### WORK REQUIRED
Your answer is the lines below, exactly, from the one that contains "Согласие на обработку ПД (101, 2328)" through the one that contains "Контакты (101, 2451)", both included.

+++ SUPPLIED RECORDS

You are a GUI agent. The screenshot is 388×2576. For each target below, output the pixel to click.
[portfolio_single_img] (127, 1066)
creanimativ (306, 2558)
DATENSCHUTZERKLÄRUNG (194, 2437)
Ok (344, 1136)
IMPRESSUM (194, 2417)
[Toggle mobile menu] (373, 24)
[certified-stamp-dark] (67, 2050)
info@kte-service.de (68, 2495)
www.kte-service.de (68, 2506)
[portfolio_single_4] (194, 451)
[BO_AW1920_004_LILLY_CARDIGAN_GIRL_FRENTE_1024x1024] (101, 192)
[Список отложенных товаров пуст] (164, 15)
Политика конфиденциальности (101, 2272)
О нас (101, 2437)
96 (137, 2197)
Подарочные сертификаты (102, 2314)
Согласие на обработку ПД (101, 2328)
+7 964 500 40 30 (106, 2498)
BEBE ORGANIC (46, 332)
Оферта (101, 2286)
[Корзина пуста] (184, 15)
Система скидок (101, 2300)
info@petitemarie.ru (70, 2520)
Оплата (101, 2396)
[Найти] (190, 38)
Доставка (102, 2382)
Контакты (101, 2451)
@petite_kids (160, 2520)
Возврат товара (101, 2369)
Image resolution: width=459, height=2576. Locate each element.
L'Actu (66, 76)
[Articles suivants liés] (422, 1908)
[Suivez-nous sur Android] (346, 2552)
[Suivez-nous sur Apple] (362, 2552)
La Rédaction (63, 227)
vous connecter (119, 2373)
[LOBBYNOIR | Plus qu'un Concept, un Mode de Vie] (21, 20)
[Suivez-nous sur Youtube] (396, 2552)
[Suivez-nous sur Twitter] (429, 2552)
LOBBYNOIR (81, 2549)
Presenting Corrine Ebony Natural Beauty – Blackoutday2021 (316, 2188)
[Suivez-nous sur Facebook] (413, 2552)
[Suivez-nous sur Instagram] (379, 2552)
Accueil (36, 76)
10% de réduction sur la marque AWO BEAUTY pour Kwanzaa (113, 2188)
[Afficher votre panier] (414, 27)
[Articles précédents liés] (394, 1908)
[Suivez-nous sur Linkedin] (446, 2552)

++++++

### TASK RESULT
Согласие на обработку ПД (101, 2328)
+7 964 500 40 30 (106, 2498)
BEBE ORGANIC (46, 332)
Оферта (101, 2286)
[Корзина пуста] (184, 15)
Система скидок (101, 2300)
info@petitemarie.ru (70, 2520)
Оплата (101, 2396)
[Найти] (190, 38)
Доставка (102, 2382)
Контакты (101, 2451)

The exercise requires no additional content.